Monday, March 9, 2009

Time change blues.

The time change is hard in our house. Moods are exacerbated, tempers flare, sleep is lost for days and tears flow in abundance - and that's just with one of us. If any one is doing a case study in mental illness, now is the time to call the Pearson's. Things are so text book around here, you could, well, write a text book. It is an interesting thing to observe a bipolar child in the middle of their bipolar swings. One minute he is chatty, engaging, overly cooperative and polite; the next time you look he is cranky, sullen, angry, rude and belligerent - even the way he looks is different. If I wasn't worried about my camera being smashed to smithereens, he would make for a great photo diary. I'm going to see if I can get him to agree to that - it might be helpful down the road.
His birthday is coming and that brings a lot of anxiety. I am praying that he makes it through his party on Friday night. I agreed to a sleep over, video games, pizza and movies. Every year I hope there will be a change, but the reality is we haven't had a successful birthday party in 10 years.

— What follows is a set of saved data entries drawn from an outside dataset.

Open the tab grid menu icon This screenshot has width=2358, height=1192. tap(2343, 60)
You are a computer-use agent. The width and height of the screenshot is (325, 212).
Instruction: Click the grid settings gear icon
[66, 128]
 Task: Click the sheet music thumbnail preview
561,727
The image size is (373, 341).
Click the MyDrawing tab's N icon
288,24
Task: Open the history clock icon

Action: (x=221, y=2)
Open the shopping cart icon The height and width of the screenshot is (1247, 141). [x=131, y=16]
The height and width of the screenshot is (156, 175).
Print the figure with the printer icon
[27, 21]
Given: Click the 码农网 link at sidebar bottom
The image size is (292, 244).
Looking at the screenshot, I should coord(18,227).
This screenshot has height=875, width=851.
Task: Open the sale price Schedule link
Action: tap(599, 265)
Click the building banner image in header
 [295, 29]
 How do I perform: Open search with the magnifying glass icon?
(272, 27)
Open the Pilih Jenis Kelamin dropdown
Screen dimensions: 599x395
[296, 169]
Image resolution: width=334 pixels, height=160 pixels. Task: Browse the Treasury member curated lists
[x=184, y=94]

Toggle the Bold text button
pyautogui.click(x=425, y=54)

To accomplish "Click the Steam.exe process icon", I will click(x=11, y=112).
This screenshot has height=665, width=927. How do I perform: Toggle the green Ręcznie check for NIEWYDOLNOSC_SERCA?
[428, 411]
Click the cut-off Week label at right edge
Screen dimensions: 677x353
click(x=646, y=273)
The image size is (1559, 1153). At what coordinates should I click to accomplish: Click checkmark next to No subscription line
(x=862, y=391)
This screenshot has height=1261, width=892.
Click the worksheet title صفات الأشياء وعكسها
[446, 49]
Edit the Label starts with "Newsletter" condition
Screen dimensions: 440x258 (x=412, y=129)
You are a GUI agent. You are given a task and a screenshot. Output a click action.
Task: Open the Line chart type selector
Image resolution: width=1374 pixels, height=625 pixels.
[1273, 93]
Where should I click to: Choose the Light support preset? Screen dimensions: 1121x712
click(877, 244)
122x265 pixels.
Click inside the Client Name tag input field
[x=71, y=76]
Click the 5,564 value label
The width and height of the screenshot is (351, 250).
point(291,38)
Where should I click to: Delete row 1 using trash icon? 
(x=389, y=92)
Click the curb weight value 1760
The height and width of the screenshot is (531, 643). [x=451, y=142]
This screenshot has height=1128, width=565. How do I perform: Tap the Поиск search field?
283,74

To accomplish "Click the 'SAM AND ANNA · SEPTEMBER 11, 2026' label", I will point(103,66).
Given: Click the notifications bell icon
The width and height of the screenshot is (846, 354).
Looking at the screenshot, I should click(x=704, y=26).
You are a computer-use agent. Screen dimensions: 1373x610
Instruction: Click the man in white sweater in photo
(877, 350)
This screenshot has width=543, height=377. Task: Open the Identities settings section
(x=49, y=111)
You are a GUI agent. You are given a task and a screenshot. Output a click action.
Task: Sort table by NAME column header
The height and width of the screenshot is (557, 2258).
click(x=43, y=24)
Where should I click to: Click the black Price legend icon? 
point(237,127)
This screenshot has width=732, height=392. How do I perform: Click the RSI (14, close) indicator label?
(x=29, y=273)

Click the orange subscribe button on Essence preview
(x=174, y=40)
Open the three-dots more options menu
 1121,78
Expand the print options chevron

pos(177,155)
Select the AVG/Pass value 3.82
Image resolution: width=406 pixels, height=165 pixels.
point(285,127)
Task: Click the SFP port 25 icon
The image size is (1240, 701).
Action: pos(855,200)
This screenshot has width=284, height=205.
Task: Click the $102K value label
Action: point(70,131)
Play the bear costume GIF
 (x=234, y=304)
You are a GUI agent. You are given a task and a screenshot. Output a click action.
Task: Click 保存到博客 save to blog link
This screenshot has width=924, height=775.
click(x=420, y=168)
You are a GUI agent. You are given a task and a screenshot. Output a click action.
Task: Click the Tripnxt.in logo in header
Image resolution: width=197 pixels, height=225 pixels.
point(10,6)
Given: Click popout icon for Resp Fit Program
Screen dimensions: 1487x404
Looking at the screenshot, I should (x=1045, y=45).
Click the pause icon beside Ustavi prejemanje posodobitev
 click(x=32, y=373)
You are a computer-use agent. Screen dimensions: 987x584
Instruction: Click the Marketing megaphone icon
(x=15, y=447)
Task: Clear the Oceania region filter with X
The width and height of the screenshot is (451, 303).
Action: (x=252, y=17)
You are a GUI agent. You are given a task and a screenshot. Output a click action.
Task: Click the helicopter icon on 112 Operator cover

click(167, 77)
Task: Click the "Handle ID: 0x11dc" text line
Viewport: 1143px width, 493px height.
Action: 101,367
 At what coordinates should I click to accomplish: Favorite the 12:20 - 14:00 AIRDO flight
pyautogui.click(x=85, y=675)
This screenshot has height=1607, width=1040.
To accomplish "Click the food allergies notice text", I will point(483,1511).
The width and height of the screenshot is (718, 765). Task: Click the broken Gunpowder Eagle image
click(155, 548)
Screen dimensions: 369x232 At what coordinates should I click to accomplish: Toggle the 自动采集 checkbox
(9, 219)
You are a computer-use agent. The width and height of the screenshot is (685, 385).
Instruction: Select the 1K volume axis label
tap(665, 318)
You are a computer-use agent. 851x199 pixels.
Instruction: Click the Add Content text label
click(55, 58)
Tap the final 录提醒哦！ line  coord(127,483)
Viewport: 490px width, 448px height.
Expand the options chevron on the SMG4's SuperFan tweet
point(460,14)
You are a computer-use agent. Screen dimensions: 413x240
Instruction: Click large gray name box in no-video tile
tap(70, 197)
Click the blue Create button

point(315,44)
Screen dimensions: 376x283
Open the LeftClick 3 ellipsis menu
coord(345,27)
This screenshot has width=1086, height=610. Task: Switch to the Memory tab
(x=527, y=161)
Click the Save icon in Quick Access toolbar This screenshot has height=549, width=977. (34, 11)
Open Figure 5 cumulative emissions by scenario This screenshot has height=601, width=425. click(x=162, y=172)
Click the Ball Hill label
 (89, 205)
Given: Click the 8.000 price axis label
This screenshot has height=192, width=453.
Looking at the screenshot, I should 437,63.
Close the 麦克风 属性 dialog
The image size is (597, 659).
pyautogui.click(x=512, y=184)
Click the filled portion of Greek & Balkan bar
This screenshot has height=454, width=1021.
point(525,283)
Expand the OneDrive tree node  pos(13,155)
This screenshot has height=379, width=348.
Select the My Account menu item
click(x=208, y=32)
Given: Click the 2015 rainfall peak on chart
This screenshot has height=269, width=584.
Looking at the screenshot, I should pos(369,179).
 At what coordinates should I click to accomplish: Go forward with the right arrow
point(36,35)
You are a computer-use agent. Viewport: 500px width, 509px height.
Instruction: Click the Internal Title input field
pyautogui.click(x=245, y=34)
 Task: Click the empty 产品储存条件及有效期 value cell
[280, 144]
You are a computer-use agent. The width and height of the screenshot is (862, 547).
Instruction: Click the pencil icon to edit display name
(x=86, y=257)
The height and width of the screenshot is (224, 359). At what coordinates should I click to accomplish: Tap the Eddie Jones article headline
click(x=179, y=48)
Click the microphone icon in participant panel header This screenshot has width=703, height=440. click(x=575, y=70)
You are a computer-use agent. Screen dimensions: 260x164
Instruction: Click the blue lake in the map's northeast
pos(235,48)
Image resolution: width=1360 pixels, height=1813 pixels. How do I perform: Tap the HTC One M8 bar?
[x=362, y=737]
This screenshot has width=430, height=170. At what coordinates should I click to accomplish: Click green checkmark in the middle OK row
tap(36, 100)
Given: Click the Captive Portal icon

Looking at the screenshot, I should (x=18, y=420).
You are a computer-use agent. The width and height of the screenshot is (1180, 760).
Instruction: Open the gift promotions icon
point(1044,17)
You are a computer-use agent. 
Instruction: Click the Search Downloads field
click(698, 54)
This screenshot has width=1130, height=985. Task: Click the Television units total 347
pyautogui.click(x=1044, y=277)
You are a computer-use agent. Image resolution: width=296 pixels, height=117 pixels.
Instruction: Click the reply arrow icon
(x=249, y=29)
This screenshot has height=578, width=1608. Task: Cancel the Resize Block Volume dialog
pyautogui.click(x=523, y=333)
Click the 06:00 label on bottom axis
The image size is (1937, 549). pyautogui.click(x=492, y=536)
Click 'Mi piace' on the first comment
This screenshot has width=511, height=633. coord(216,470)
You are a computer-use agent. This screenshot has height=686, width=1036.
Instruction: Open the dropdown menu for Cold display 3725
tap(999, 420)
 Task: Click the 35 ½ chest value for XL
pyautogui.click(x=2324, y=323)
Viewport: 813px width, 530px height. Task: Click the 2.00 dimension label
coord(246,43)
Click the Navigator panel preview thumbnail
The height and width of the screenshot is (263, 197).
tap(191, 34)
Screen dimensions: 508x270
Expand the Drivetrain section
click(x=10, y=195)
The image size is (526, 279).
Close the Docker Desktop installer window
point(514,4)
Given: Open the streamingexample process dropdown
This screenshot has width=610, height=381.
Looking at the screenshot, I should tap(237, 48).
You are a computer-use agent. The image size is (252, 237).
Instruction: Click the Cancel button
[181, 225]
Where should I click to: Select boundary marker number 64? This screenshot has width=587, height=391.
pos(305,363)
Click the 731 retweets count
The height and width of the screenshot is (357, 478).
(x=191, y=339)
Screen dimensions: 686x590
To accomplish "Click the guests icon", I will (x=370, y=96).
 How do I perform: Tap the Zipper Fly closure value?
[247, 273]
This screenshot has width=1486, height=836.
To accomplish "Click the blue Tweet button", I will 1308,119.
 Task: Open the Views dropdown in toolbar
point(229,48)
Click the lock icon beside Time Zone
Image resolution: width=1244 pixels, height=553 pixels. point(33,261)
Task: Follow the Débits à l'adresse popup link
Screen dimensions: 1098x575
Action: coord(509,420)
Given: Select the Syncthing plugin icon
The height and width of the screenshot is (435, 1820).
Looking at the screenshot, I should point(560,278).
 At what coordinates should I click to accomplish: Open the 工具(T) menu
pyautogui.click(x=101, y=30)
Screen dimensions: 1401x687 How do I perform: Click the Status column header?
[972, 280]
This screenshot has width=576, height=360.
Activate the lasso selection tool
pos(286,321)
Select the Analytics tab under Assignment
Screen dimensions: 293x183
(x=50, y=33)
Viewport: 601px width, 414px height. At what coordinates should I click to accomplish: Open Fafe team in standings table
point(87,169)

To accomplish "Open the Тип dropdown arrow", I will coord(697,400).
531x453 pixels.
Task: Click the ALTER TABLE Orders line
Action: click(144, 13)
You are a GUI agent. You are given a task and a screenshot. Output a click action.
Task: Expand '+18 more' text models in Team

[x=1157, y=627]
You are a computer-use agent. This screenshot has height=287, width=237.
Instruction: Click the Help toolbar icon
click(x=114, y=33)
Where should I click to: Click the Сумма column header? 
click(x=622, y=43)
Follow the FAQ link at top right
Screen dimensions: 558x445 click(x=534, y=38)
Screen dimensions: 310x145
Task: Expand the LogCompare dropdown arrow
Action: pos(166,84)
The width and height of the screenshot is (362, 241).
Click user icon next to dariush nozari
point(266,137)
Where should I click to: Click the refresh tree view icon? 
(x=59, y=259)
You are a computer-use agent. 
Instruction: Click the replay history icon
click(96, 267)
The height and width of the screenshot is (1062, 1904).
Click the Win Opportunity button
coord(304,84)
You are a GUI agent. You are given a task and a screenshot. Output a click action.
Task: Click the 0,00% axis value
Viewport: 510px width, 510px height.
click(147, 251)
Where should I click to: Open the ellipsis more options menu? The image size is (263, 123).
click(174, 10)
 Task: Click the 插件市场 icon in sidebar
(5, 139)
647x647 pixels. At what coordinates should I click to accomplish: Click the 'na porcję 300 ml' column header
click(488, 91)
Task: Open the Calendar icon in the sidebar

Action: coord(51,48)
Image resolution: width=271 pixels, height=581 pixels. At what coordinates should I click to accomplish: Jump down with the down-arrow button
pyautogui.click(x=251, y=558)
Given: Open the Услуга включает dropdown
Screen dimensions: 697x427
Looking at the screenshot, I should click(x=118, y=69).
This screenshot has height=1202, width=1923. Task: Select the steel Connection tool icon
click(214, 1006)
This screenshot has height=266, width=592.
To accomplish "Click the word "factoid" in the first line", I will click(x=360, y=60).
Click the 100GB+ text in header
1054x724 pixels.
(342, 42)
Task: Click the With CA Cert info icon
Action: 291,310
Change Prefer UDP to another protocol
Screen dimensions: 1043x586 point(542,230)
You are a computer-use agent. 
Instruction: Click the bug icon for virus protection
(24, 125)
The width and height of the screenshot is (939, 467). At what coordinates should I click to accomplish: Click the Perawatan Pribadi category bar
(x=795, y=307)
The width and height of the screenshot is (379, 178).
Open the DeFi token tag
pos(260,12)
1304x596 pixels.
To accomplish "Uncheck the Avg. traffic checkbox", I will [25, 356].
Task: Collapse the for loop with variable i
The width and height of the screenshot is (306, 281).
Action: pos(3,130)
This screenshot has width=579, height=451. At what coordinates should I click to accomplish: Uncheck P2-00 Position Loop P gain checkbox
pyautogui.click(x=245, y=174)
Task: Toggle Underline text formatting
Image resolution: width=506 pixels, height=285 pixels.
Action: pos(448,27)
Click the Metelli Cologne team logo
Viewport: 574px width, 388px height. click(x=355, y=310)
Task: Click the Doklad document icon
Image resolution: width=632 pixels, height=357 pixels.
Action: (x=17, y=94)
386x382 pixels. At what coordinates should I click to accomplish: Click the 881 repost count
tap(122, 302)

My baby is going to be 11 years old in a few days. It's a miracle to me that we've made it this far. It's hard to see him get older and to see the bipolar disorder grip him tighter as he grows. Back in the beginning there was a faint hope that as he grew and his body developed and matured, he would master the disease, or even out grow it, but we have passed the point of hoping and it's time to make sure we're ready for what will come next. I'm on the hunt for a new therapist and soon it will be time to start playing around with his meds again.
It's been a long road our family has travelled, and we will keep going. I am ready to renew my enthusiasm for conquering mental health agencies, mental health funding, school programs, friends and even bipolar disorder itself.
Dylan has so much to offer the world and we are not going to let mental illness take that away from him.